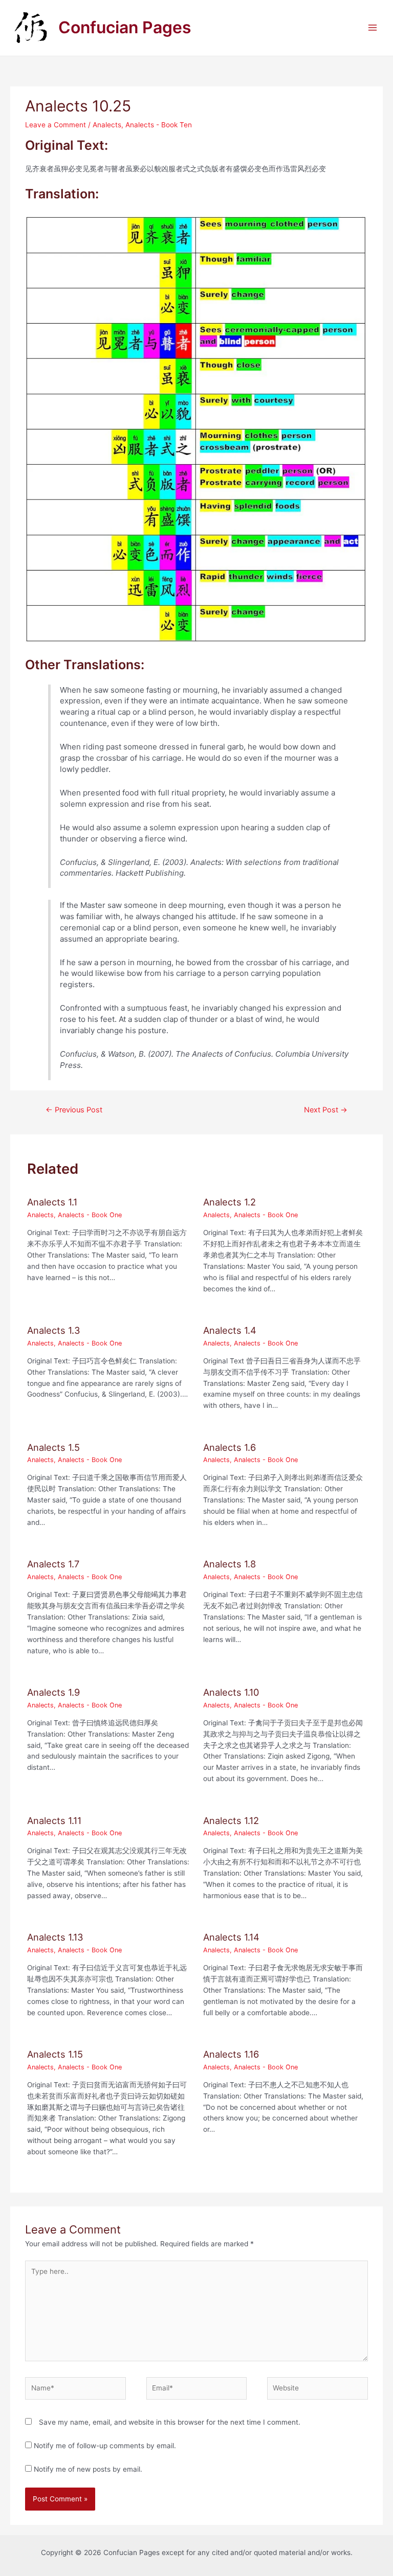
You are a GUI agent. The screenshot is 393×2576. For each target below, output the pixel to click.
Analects (107, 125)
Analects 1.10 (231, 1692)
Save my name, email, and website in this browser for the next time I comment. (169, 2422)
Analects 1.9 (53, 1692)
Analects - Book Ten (158, 125)
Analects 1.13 (55, 1937)
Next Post (325, 1109)
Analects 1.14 (231, 1937)
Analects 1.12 (231, 1820)
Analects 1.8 (229, 1563)
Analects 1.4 (229, 1330)
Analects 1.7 (53, 1563)
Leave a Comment (55, 125)
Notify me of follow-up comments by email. (105, 2446)
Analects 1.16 (231, 2054)
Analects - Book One (90, 1215)
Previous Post (74, 1109)
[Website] (317, 2390)
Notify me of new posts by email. (88, 2469)
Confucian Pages (124, 27)
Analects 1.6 (229, 1447)
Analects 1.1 (52, 1201)
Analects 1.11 (54, 1820)
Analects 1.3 (53, 1330)
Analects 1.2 (229, 1201)
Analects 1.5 (53, 1447)
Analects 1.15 (55, 2054)
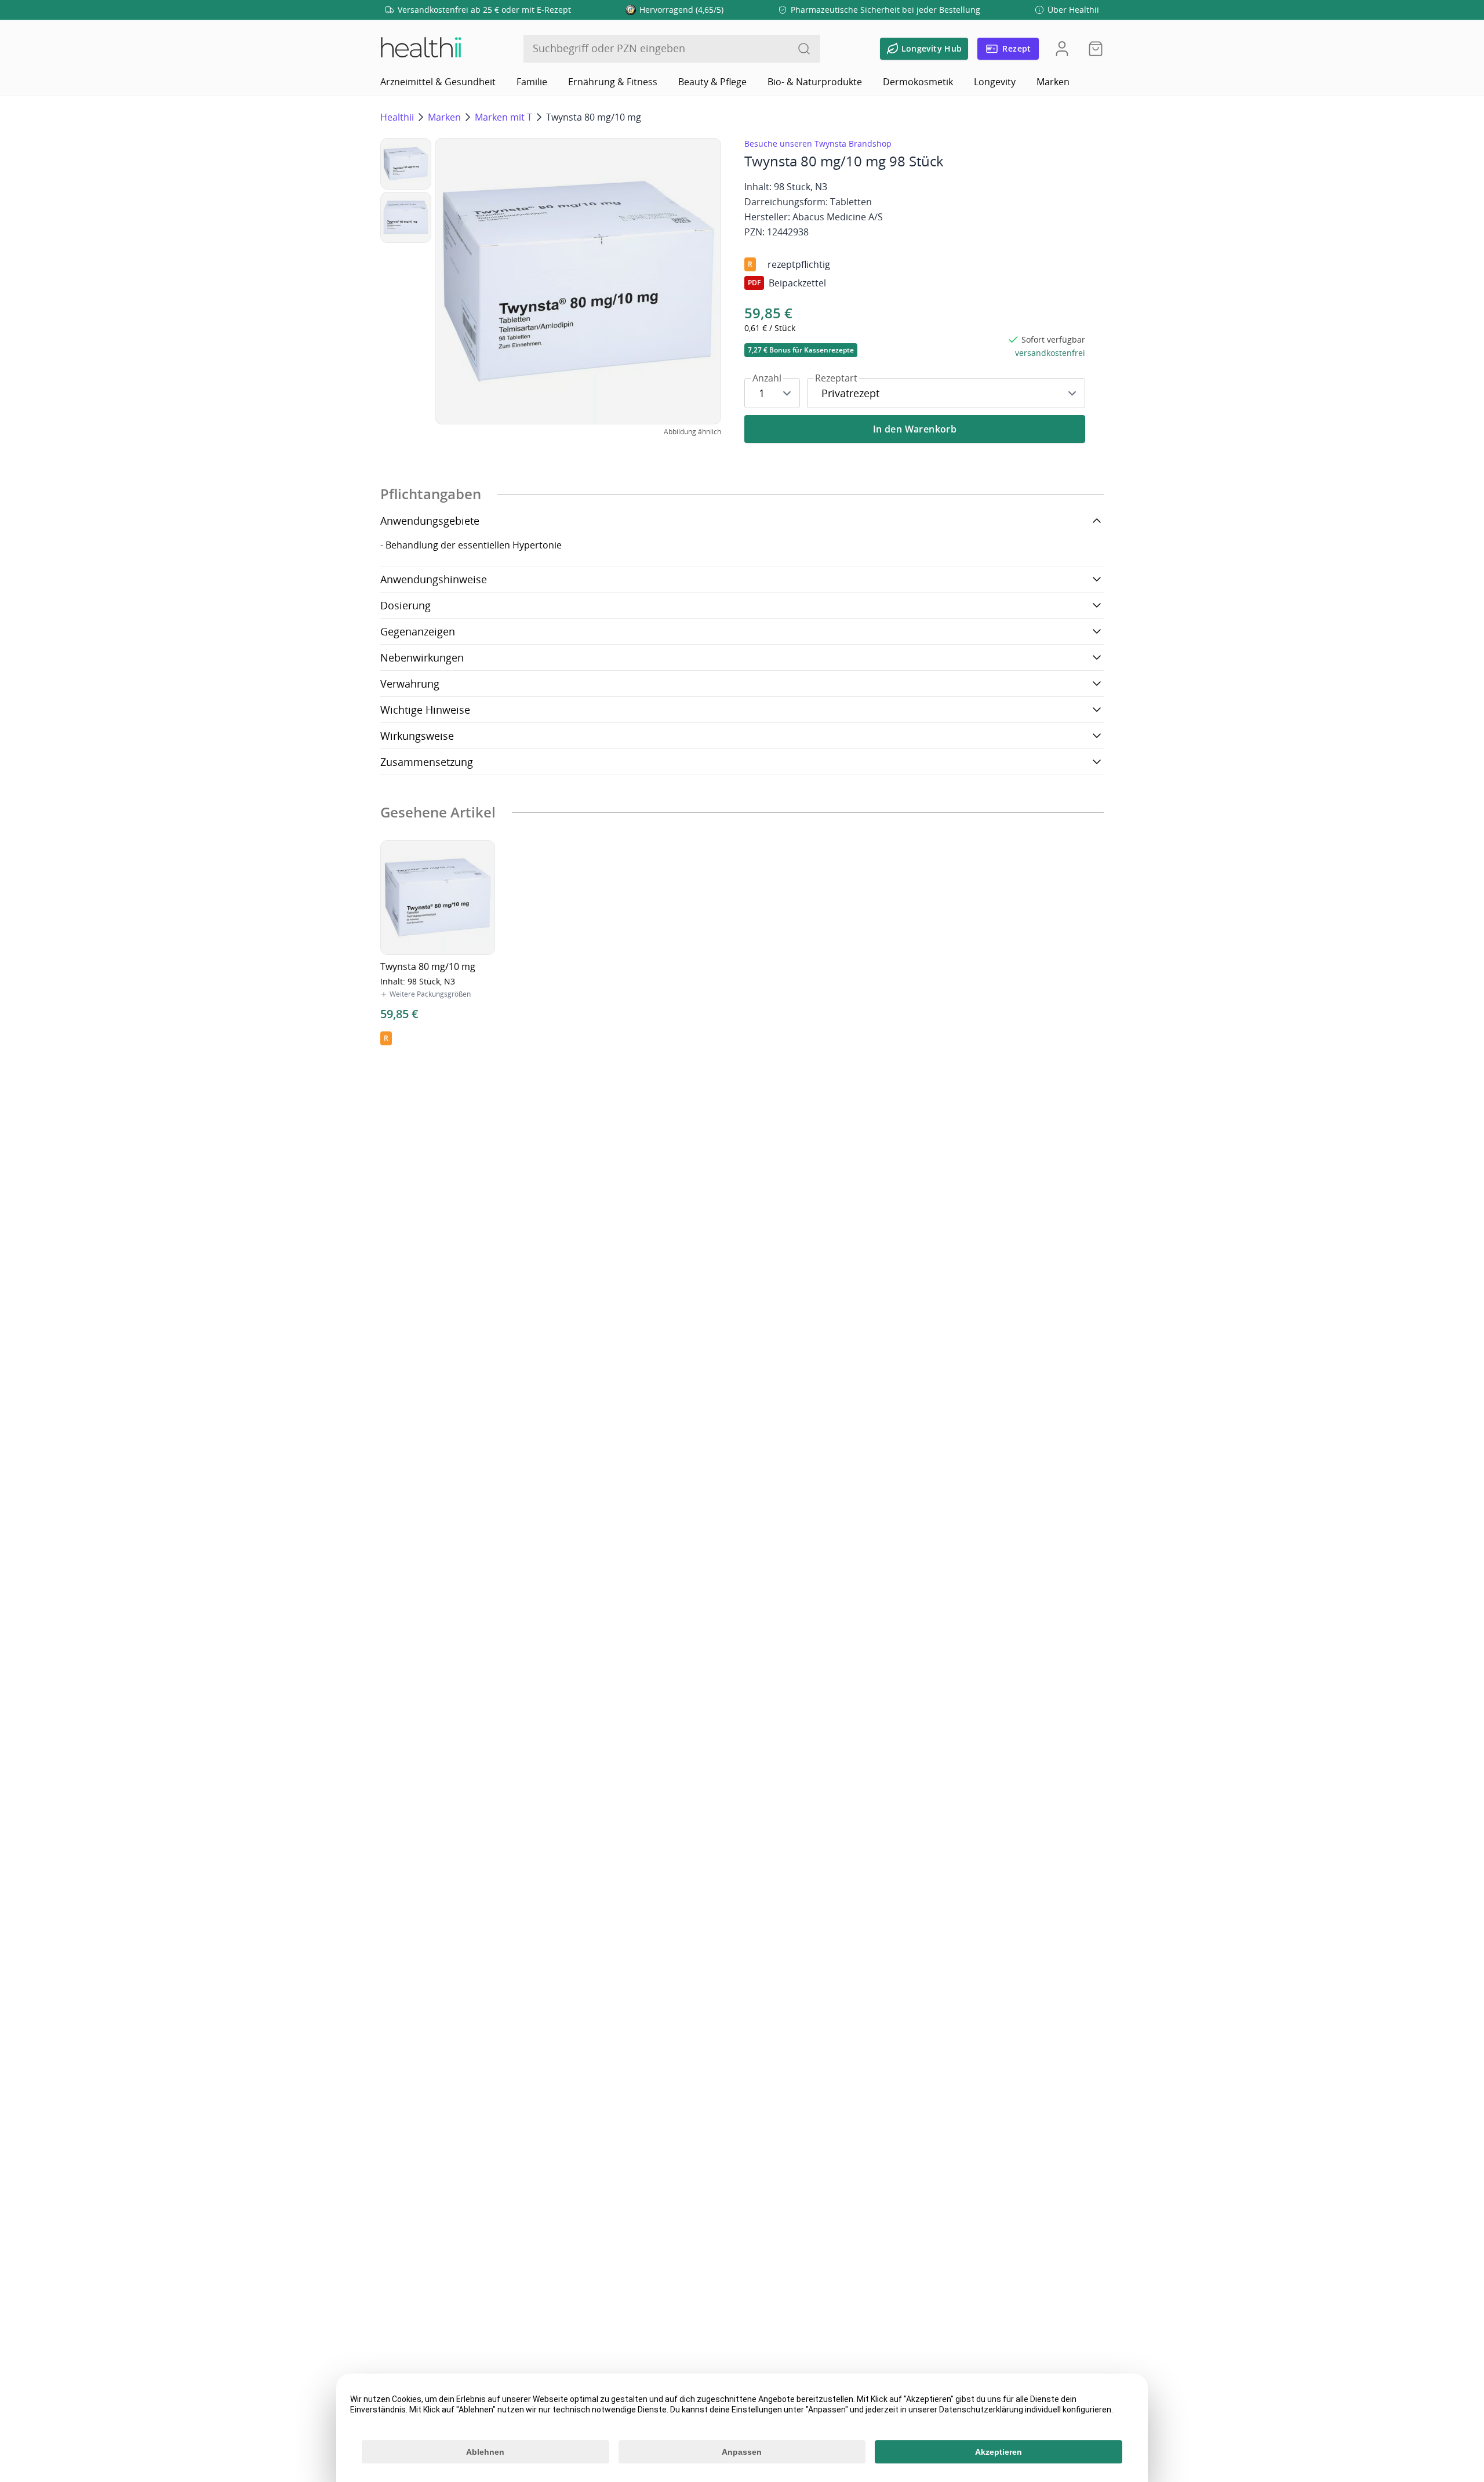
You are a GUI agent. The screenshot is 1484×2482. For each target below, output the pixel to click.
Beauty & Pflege (712, 81)
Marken (1053, 81)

WHAT IS NEEDED:
Within the material above, transcribe exactly the lines that run from the line holding "Analects 1.14 (231, 1937)" through the line holding "Analects 1.15 (55, 2054)".

SOLUTION:
Analects 1.14 (231, 1937)
Analects 1.12 (231, 1820)
Analects 1.8 (229, 1563)
Analects 1.4 (229, 1330)
Analects 1.7 (53, 1563)
Leave a Comment (55, 125)
Notify me of follow-up comments by email. (105, 2446)
Analects 1.16 (231, 2054)
Analects - Book One (90, 1215)
Previous Post (74, 1109)
[Website] (317, 2390)
Notify me of new posts by email. (88, 2469)
Confucian Pages (124, 27)
Analects 1.6 (229, 1447)
Analects 1.1 (52, 1201)
Analects 1.11 (54, 1820)
Analects 1.3 (53, 1330)
Analects 1.2 (229, 1201)
Analects 1.5 (53, 1447)
Analects 1.15 (55, 2054)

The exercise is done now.